Il ritorno alla crescita della CO2 “una delusione”, afferma Corinne Le Qur, direttrice del Tyndall Centre for Climate Change Research dell’ateneo britannico dell’East Anglia, autrice principale dello studio. Così, aggiunge, si rischia di non fare in tempo “a mantenere il riscaldamento globale ben al di sotto dei 2 gradi centigradi, figurarsi entro il grado e mezzo”. Insomma gli obiettivi dell’accordo di Parigi rischiano di allontanarsi.
Delle emissioni globali la quota maggiore è appannaggio della Cina (nel 2016 ne ha prodotto il 28%), indicata dai ricercatori come il principale imputato del ritorno alla crescita della CO2. Rispetto all’ultimo triennio il Paese si prepara a fare retromarcia: per il 2017 le sue emissioni dovrebbero aumentare del 3,5%. Il secondo emettitore al mondo sono gli Stati Uniti,col 15%. Per il Paese a stelle e strisce, dove il presidente Donald Trump sta smantellando le politiche “verdi” del predecessore Obama, gli analisti si dicono comunque cautamente ottimisti. La transizione dal carbone alle energie verdi dovrebbe continuare, scrivono.

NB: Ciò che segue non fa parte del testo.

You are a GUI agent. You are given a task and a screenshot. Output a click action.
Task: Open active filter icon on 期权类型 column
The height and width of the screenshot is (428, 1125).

L’UE è sul terzo gradino del podio: nel 2016 ha prodotto il 10% delle emissioni globali. L’India è quarta col 7%: nell’ultimo decennio le sue emissioni sono aumentate del 6%. Per il 2017 dovrebbero rallentare. Il rapporto contiene anche qualche buona notizia, come il calo della CO2 in presenza di economia in crescita nel decennio 2007-2016 in 22 Paesi che rappresentano il 20% delle emissioni globali (tra cui Usa, Francia, Germania, Regno Unito) e la corsa delle rinnovabili (vento e sole) al ritmo del 14% l’anno.